A. Left circumflex artery (LCX)
B. Right coronary artery (RCA)
C. Left anterior descending artery (LAD)
D. Left main coronary artery (LMCA)
Explanation
Why Right coronary artery (RCA) is right
The ECG pattern marked B — ST elevation in the inferior leads (II, III, aVF) with reciprocal ST depression in I and aVL — is pathognomonic for acute inferior wall STEMI. The RCA is the culprit vessel in 80–90% of inferior MIs, as it typically supplies the posterior descending artery (PDA) that perfuses the inferior left ventricular wall in the right-dominant circulation (present in ~85% of people). The RCA also supplies the SA node (60%) and AV node (90%), explaining the bradycardia and conduction disturbances seen in this patient. The reciprocal ST depression in aVL has >95% sensitivity for true inferior STEMI and confirms the diagnosis. (ACC/AHA STEMI Guidelines 2022; Harrison's 21e Ch. 269)

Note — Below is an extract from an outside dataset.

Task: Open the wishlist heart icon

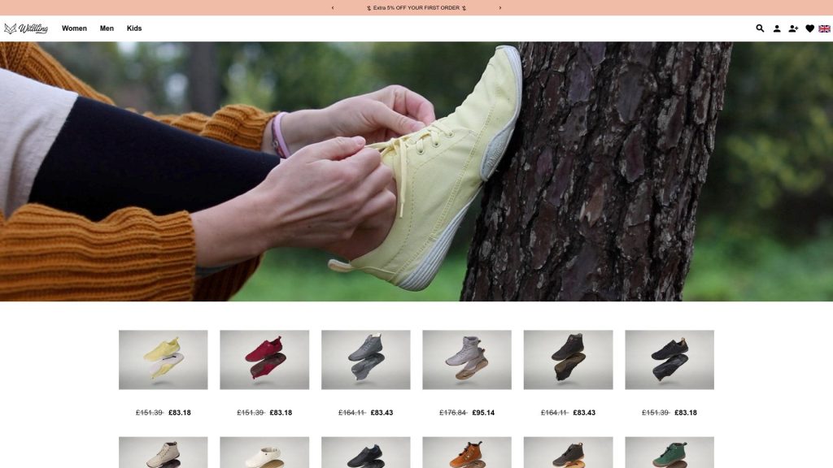Action: (x=809, y=28)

Why each distractor is wrong
Left anterior descending artery (LAD): LAD occlusion causes anterior STEMI with ST elevation in V1–V4 and reciprocal changes in II, III, aVF — the opposite of this patient's ECG pattern.

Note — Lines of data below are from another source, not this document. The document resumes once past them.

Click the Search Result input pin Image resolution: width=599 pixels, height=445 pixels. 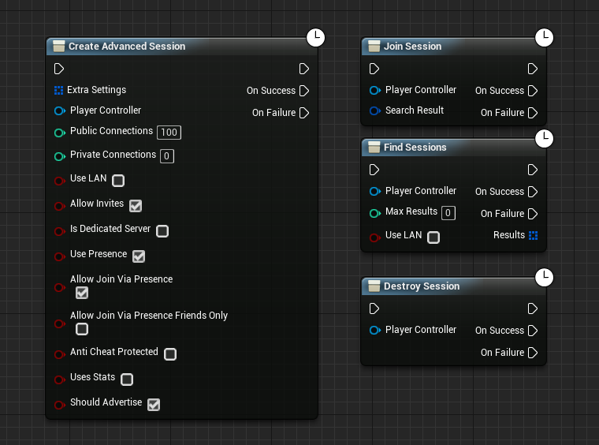click(x=375, y=111)
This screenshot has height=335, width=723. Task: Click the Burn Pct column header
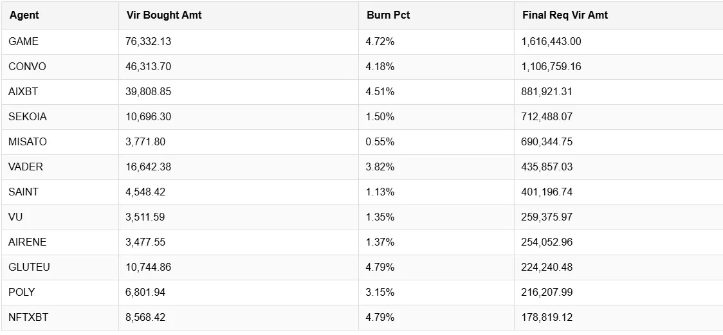389,15
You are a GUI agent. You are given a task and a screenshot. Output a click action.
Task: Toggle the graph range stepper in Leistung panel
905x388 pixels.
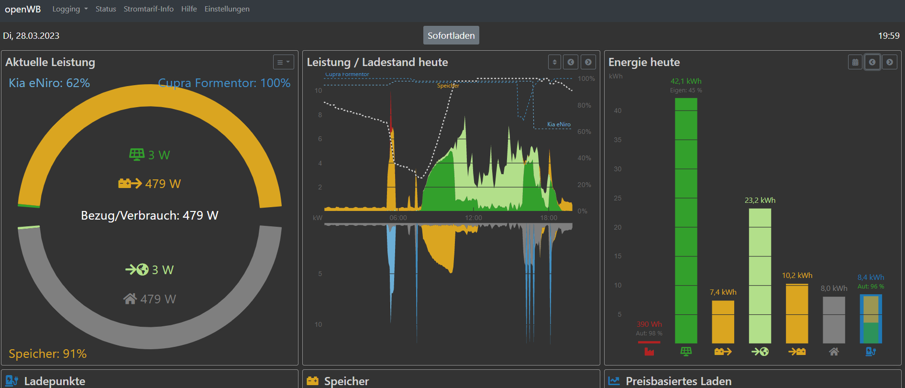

Left circumflex artery (LCX): While a dominant LCX can rarely cause inferior STEMI (~10–20% of cases), it is much less common than RCA. Additionally, when LCX does cause inferior STEMI, the ST elevation in lead II is typically ≥ that in lead III; in RCA occlusion, ST elevation in III > II, which is often seen here.
Left main coronary artery (LMCA): LMCA occlusion causes diffuse ischemia with ST elevation in multiple territories (anterior, lateral, and inferior simultaneously) and is a catastrophic event with cardiogenic shock; this patient's pattern is localized to the inferior wall.
High-YieldNEET PG
Inferior STEMI = RCA occlusion (80–90%); always check V4R for RV infarction and reciprocal aVL depression confirms the diagnosis.